In low to moderate light, the 6D will win this battle easily due to the FF sensor's lower noise at higher ISOs. In good light, it depends what you are shooting; for landscapes, the 6D will do significantly better and offers higher quality ultrawide lenses; but, for a safari, the extra reach and more advanced AF of the 7D2/70D will likely be more beneficial. The 7D2 will probably also have better weather sealing than the 6D, which could again be important for a less controlled safari environment.

If you are buying now, you also will likely pay a price premium for the 7D2 so it will be likely more expensive than a 6D.

If it were me based on your requirements, I would pick the 6D given what is likely to be introduced with the 7D2. It sounds like landscapes are your primary usage and the 6D with a EF 16-35mm f/4L IS has no quality focal length match in a crop camera like the 7D2. When you go on safaris, the 6D AF may be a bit more challenging and you may need to crop in post, but that does not sound like it will be where most of your usage will be.

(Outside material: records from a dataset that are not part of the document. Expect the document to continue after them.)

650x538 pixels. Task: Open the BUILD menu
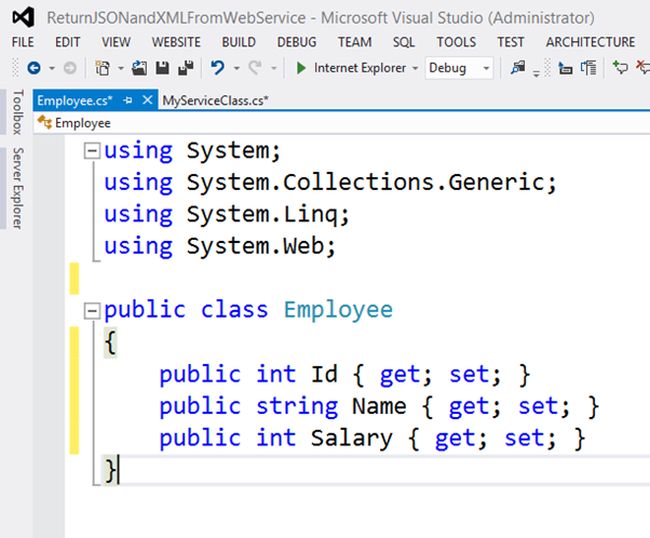pos(238,42)
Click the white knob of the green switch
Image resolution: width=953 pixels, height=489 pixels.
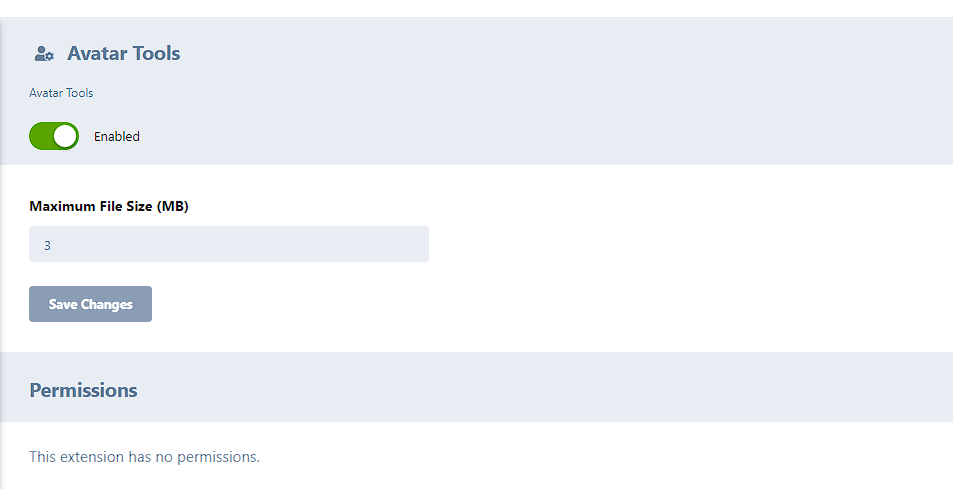click(66, 136)
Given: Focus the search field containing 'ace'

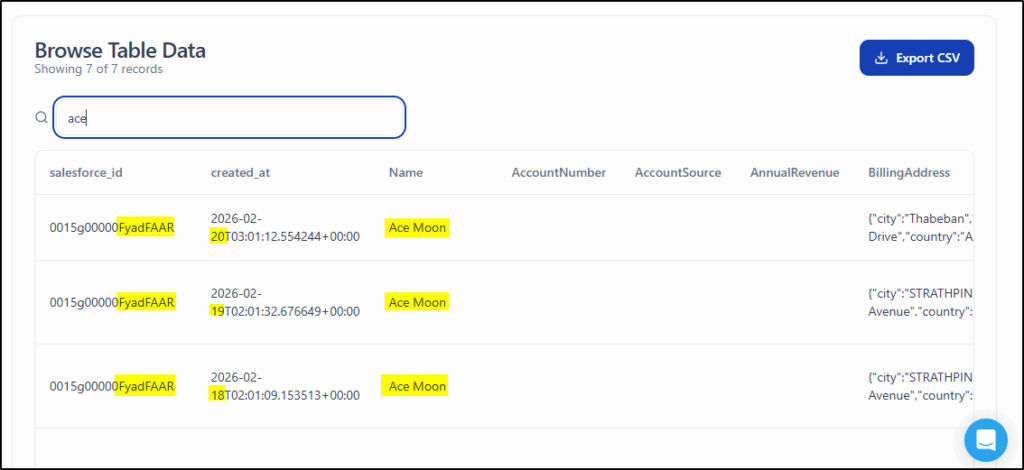Looking at the screenshot, I should (x=229, y=118).
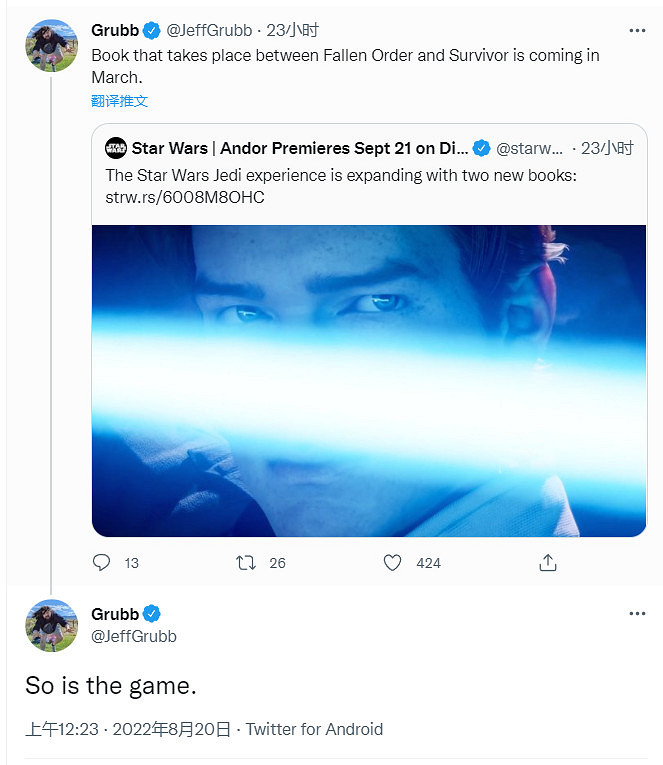Open top tweet's three-dot more menu
Viewport: 663px width, 765px height.
(637, 31)
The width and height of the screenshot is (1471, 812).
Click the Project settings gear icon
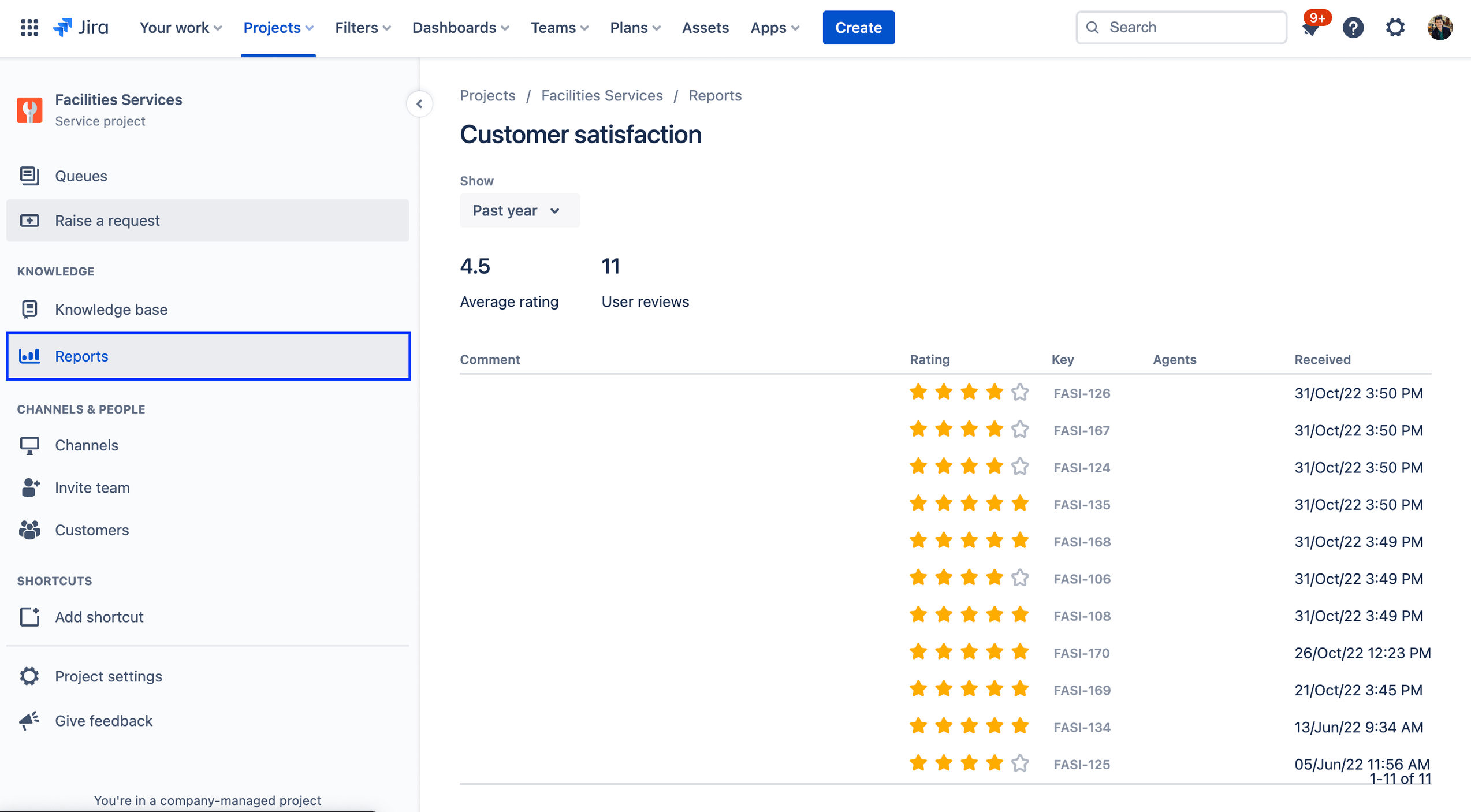click(29, 677)
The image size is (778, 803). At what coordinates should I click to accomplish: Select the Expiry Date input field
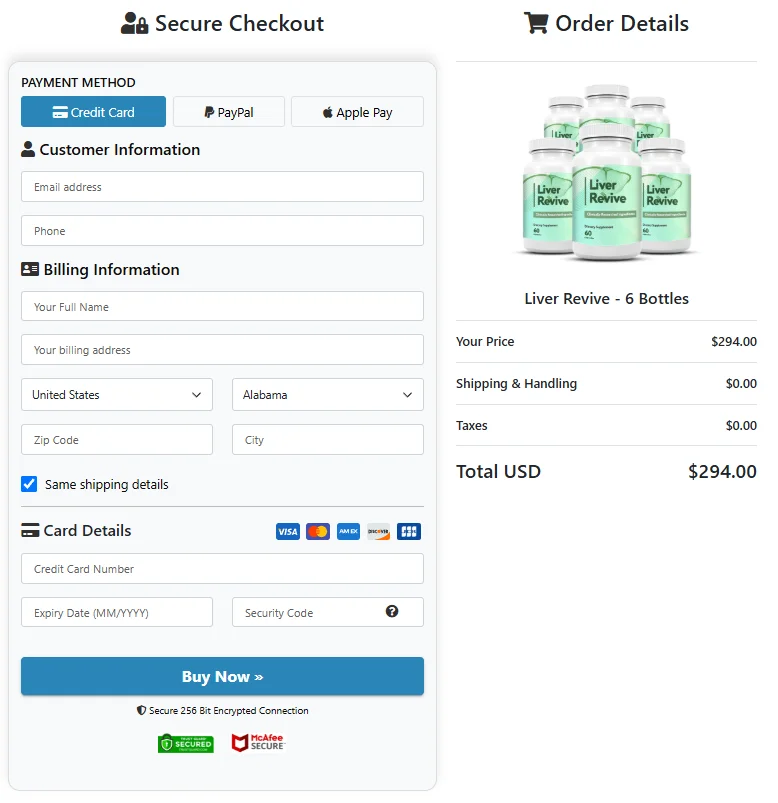click(x=117, y=613)
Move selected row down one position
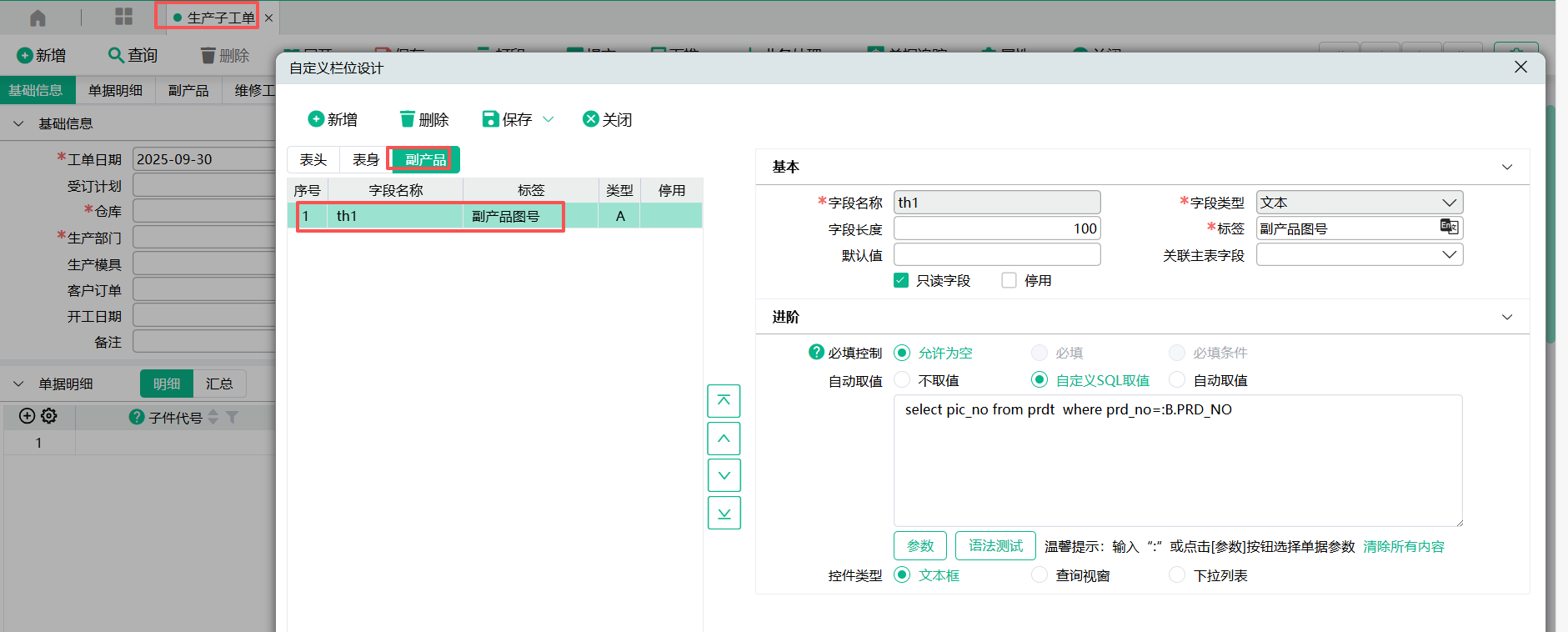The height and width of the screenshot is (632, 1568). tap(724, 475)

For UWA landscape, here is an example of the best 16mm FOV equivalent on crop vs the best 16mm on full frame:
http://www.the-digital-picture.com/Reviews/ISO-12233-Sample-Crops.aspx?Lens=950&Camera=736&Sample=0&FLI=0&API=0&LensComp=949&CameraComp=0&FLIComp=0&APIComp

Another option might be buying both a 6D and a 70D - the 6D for most of your work, and the 70D for reach limited scenarios that also need more advanced AF like a safari might be. The 70D will probably be available for under $850 refurbed by the holidays, and the 6D comes up every few months for $1250 refurbed - the two together would likely be in the same price range of a single 7D2 at launch price. Plus it would give you a backup body and the ability to select FF or crop based on what your are shooting.


----------



## LSeries (Aug 14, 2014)

dkooijman72 said:


> Hello all,
> 
> I have a 450D now with a 15-85. I want to replace the body with a higher quality sensor which both the 6d and 7d ii will have. I' mainly shooting landscapes and (safaris when i can...) of course we still don't know what the 7d ii will look like but but my doubt is between these two bodies. Both will be a leap in quality wrt the 450d. I have startex to sell my work and like to print at least at A3 size. Will a 24MP of a crop sensor win over a FF 20 MP?
> Any suggestions? I can't really make up my mind...fortunately i still have time as the mkii still isn't out yet...
> ...



I believe that for pure landscape shooting 6D wins unless 7D mk II is going have some kind of a miracle sensor  I wouldn't pick 6D for bird photography, though. If you want to play safe, then just wait for 7D mk II to be officially announced.


----------



## bbasiaga (Aug 14, 2014)

I think the 7dII will have the potential to be closer in price to the 5DIII. Consider that as well. Though if you wait until it is released the 6 might have come down in price. Also....used 7 d's will get cheaper and may make a great pairing with the 6d.


----------



## jdramirez (Aug 14, 2014)

6d for landscape... for safaris, rent a 7d mkii and a 100-400mkii.


----------



## Sabaki (Aug 14, 2014)

Anyone know how the 6D's AF system compares to that of a Rebel?


----------



## Famateur (Aug 14, 2014)

Seems like good advice so far. Here are a few more thoughts to consider...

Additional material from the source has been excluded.